Task prompt
Repeat everything from the line containing "Task: Click the Employee & Spouse row label" down to the line containing "Action: (1351, 57)", both of those lines included, with nothing changed.

(Entries on target coordinates)
▶

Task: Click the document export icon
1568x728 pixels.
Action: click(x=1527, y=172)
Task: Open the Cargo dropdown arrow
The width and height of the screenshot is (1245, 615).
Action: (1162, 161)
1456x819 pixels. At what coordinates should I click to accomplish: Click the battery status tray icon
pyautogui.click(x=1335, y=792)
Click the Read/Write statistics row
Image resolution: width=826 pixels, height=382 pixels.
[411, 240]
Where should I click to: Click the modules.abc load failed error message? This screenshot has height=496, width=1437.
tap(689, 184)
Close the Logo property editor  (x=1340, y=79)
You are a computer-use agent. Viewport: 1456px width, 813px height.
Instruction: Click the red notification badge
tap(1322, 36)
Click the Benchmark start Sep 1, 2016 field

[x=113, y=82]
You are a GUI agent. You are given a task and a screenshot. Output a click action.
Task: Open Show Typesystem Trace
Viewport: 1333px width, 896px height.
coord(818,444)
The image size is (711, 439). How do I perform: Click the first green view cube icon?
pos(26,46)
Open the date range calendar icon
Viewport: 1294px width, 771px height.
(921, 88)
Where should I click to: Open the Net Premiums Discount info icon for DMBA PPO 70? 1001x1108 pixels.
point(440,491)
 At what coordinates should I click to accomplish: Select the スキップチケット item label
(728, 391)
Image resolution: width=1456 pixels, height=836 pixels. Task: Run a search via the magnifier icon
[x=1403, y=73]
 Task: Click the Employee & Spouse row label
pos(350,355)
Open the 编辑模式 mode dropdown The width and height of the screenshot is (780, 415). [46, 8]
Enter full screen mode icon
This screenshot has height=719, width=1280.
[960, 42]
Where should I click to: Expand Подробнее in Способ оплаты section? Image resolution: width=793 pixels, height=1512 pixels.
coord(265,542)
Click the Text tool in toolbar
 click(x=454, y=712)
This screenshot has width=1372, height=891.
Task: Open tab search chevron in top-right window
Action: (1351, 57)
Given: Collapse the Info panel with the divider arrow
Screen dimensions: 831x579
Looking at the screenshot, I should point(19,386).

◀

Task solution
 Task: Click the Employee & Spouse row label
pos(350,355)
Open the 编辑模式 mode dropdown The width and height of the screenshot is (780, 415). [46, 8]
Enter full screen mode icon
This screenshot has height=719, width=1280.
[960, 42]
Where should I click to: Expand Подробнее in Способ оплаты section? Image resolution: width=793 pixels, height=1512 pixels.
coord(265,542)
Click the Text tool in toolbar
 click(x=454, y=712)
This screenshot has width=1372, height=891.
Task: Open tab search chevron in top-right window
Action: (1351, 57)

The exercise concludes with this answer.